Definition
Incrementality is the portion of sales that happened only because an ad ran, rather than sales the store would have received anyway. Attribution divides credit among the touchpoints a buyer passed through; incrementality asks the harder question of what would have happened with no touchpoint at all. It is measured by holding a comparable group of customers or regions out of the campaign and comparing what they bought with what the exposed group bought.
Formula
Incremental conversions = Conversions in the exposed group - Expected conversions from the holdout, scaled to the same size
- Exposed group
- Customers, regions or audiences that saw the campaign during the test window
- Holdout
- A comparable group deliberately excluded from the campaign for the same window, matched on size and pre-test sales behaviour
- Incremental ROAS
- Incremental conversion value divided by the spend that produced it, which is usually well below the ROAS the platform reports
A geo holdout run over six weeks
- Regions in the exposed group
- Six provinces and states, matched on prior revenue
- Regions in the holdout
- Six comparable regions, campaign paused
- Spend in the exposed regions
- $96,000
- Revenue in the exposed regions
- $430,000
- Revenue in the holdout, scaled to the same base
- $302,000
- Incremental revenue
- 430,000 minus 302,000 = $128,000
- Incremental ROAS
- 128,000 ÷ 96,000 = 1.33
- Platform reported ROAS for the same campaign
- 4.5
Illustrative figures. The gap between 4.5 and 1.33 is not an error in the platform. It is the difference between all revenue the platform can associate with its ads and the revenue that existed only because the ads ran.
Why it matters
Incrementality matters because the channels that report the strongest numbers are often the ones closest to a purchase that was already going to happen. Branded search, remarketing and audiences built from recent site visitors all look excellent in platform reports and can be the least incremental spend in the account. Testing tells a store which budgets are buying growth and which are buying credit for existing demand, and the answer frequently changes how a budget is split. It also gives an independent check on attribution: when reported ROAS and tested incremental ROAS move in the same direction over time, the attribution setup can be trusted for day to day steering.
Where it goes wrong
- Running a test too short to cover the purchase cycle, so the holdout regions simply delay their orders and the measured lift is larger than the real one
- Choosing holdout regions that differ in seasonality, store density or shipping speed, which puts a difference into the comparison that had nothing to do with the ads
- Changing something else during the test, such as a promotion, an email campaign or a price change, which makes the result unattributable to the variable under test
- Testing with too little spend or too few regions to see past normal weekly variation, and then treating an inconclusive result as proof the channel does not work
- Reading one test as permanent: incrementality shifts with creative, seasonality and how much of the audience already knows the brand, so the question is revisited rather than settled
Questions about incrementality
How do you run an incrementality test without stopping revenue?

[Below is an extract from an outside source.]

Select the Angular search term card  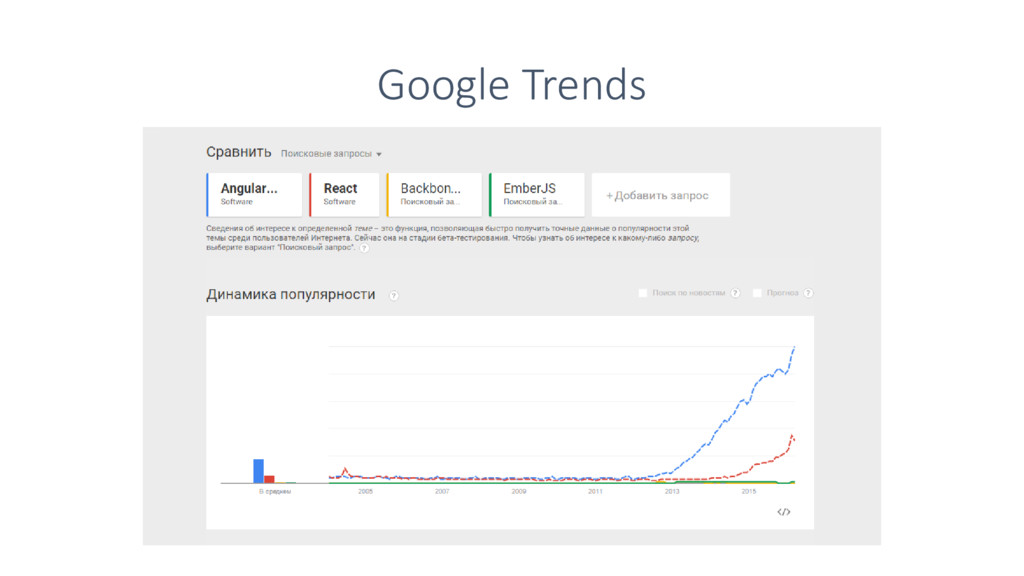[x=255, y=194]
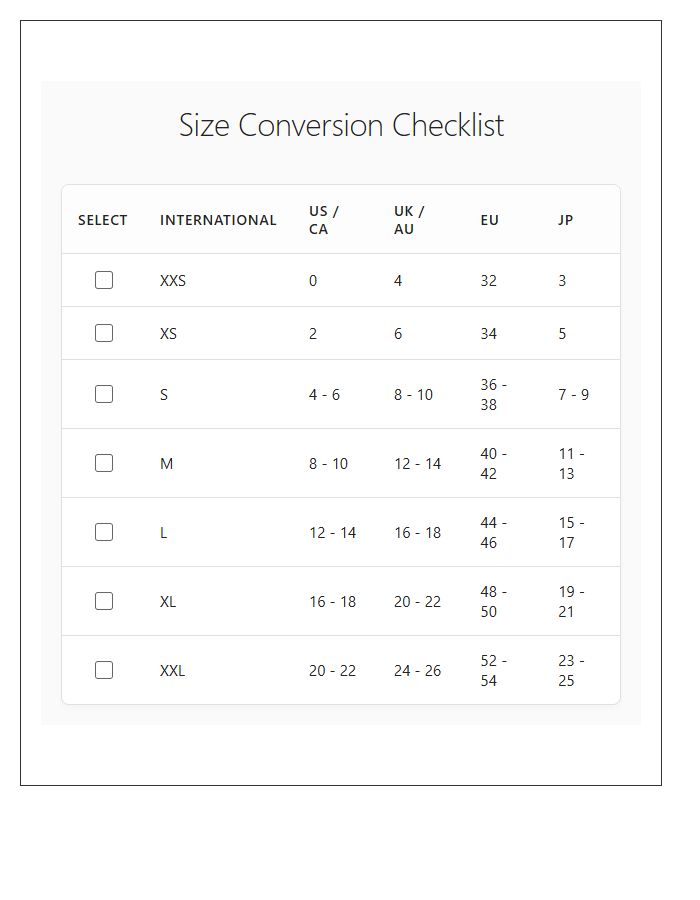Image resolution: width=700 pixels, height=900 pixels.
Task: Click the INTERNATIONAL column header
Action: 218,220
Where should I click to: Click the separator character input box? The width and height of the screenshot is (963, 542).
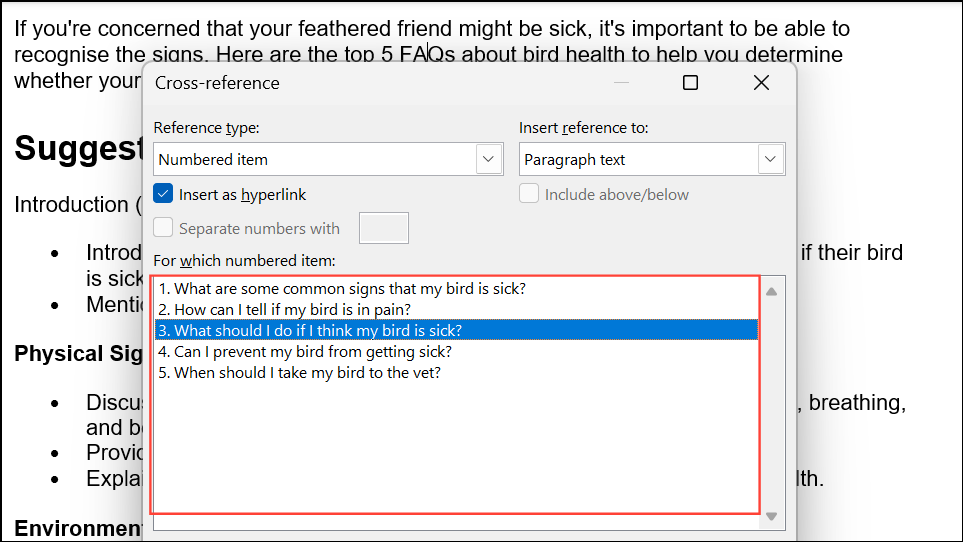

Hold out a small share of the market rather than a channel in full. Geo splits are the usual approach because they are clean to implement and simple to measure from store data: pause the campaign in a matched set of regions, keep everything else identical, and compare. Google Ads and Meta also offer built-in conversion lift and geo experiment tools that run the split inside the platform.
Why is incremental ROAS lower than the ROAS in the platform?
Because platform ROAS includes every conversion the platform can connect to an ad, including shoppers who already intended to buy and would have arrived through search, email or a bookmark. Incremental ROAS counts only the difference the spend created. Both figures have a use: one steers bidding day to day, the other decides whether the budget deserves to exist.
How large does a store need to be to test incrementality?
Large enough that normal weekly variation in orders is smaller than the effect you are looking for. Stores with modest order volume can still learn something from a full channel pause with a clear before and after, provided nothing else changes and the pause runs long enough to cover the usual purchase cycle. The trade is a less precise answer, so treat it as directional.